Nach dieser Begutachtung schreitet meine Dentalhygienikerin zur Tat. Ich bekomme einen saugenden Schnorchel in die linke Mundecke und in der rechten beginnt sie ihre Arbeit früher war das ein gekrümmter Zacken, mit dem sie den Zahnstein abkratzte. Heute geht das mit einem Ultraschallgerät. Mit ganz vielen Schwingungen streichelt eine nadelähnliche Spitze über meinen Zahnstein hinweg und schon geht der in die Brüche. Mit dem Streicheln ist das so eine Sache. Manchmal spüre ich gar nichts. Nur das rasche Schwingen erzeugt einen pfeifenden hohen Ton, der von einem kühlenden Wasserstrahl begleitet ist. Der Schnorchel schluckt das aber geräuschvoll auf. Manchmal aber zuckt mein ganzer Körper. Es sind immer nur Bruchteile einer Sekunde, wo die vibrierende Nadel bestimmte empfindliche Stellen einiger Zähne berührt, die ich dann als schmerzlich empfinde. Reflexartig zucke ich, aber dann ist die Nadel bereits wieder an harmlosen Stellen.

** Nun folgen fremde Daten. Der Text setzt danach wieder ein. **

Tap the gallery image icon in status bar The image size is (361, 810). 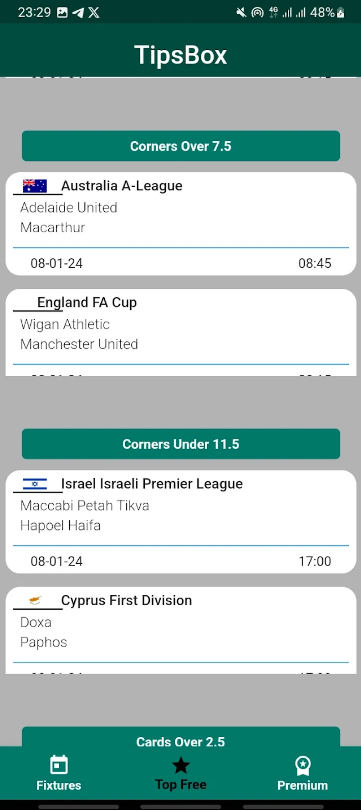tap(62, 12)
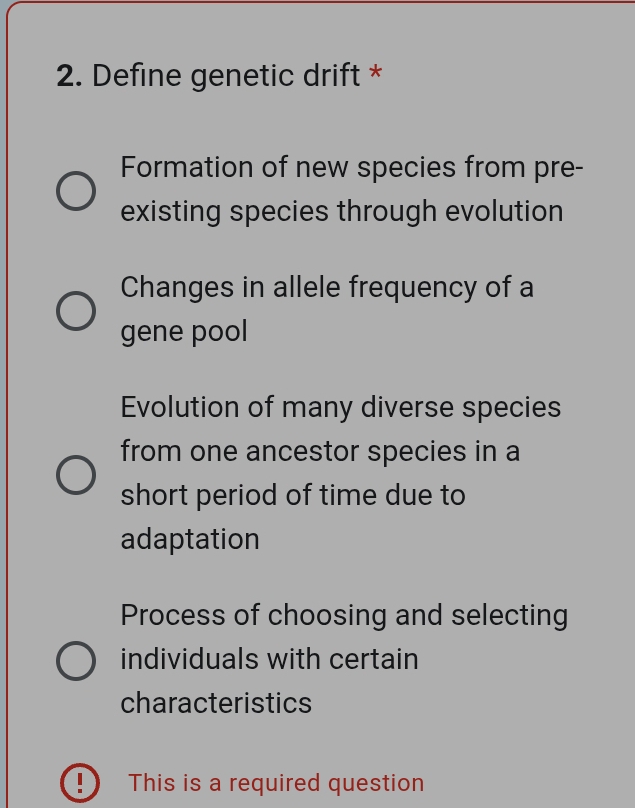The width and height of the screenshot is (635, 808).
Task: Click the word 'adaptation' in the third option
Action: point(189,538)
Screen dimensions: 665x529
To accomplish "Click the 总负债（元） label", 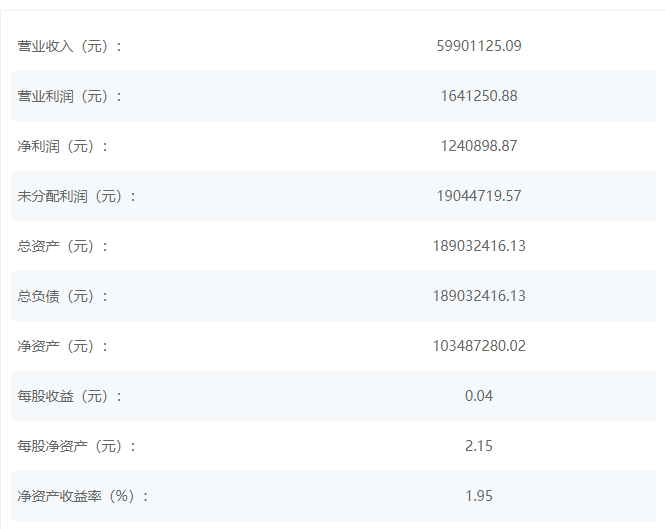I will click(62, 296).
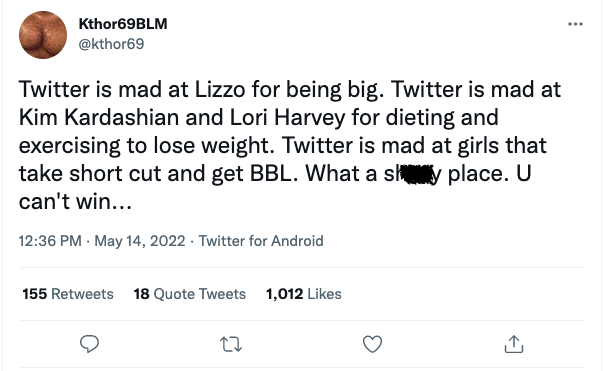Click the reply speech bubble icon
The height and width of the screenshot is (371, 604).
click(x=89, y=344)
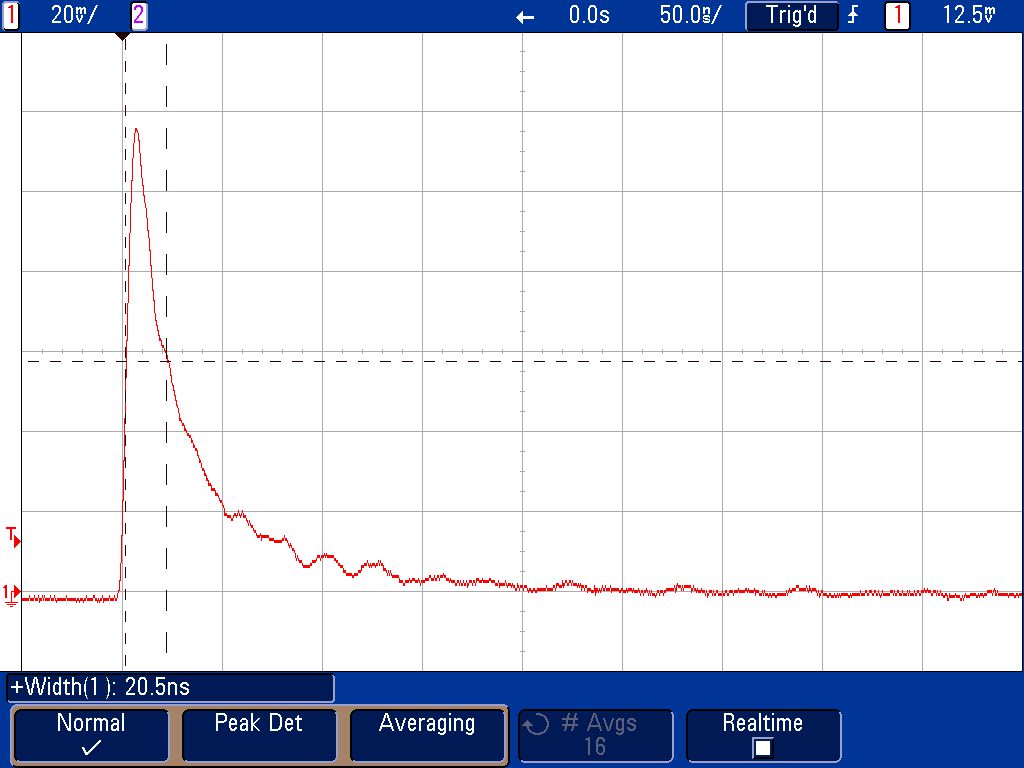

Eigentlich ganz gut so. Aber irgendeine Stelle im Gehirn sagt: «Pass auf, das kommt gleich wieder.» Und das Gehirn hat recht mit seiner Warnung. Ich schicke gleich zu Beginn, wenn ich mich hinlege, meinem Gehirn einen Entspannungsbefehl. Das funktioniert am Anfang sehr gut. Mit der Anzahl meiner Zuckungen aber nimmt die Entspannung ab. Nach jedem neuen Entspannungsversuch lege ich meine Hände ganz locker auf meine Oberschenkel. Aber kaum achte ich wieder auf diese Hände, sehe und spüre ich, wie sie sich in meine Oberschenkel hineingraben. Ich staune, wie mühelos und unbewusst die Anspannung von mir Besitz ergreift, während ich die Entspannung ganz bewusst herbeiführen muss. Aber eben - nur mit kurzem Erfolg.
Der Mund ist schon ein hochsensibles Organ. Aber die Zähne nehmen da schon eine besondere Stellung ein. Ich meine jetzt nicht unsere Zahnstellung, sondern die Tatsache, dass sie gerne Schmerzen machen. Wenn wir unsere Zähne bekommen, tut das weh. Wenn wir unsere Zähne behalten wollen und pflegen wie ich neulich, tut das weh. Und wenn wir sie verlieren, tut das nochmals weh. Da nützt alles auf die Zähne Beissen nichts.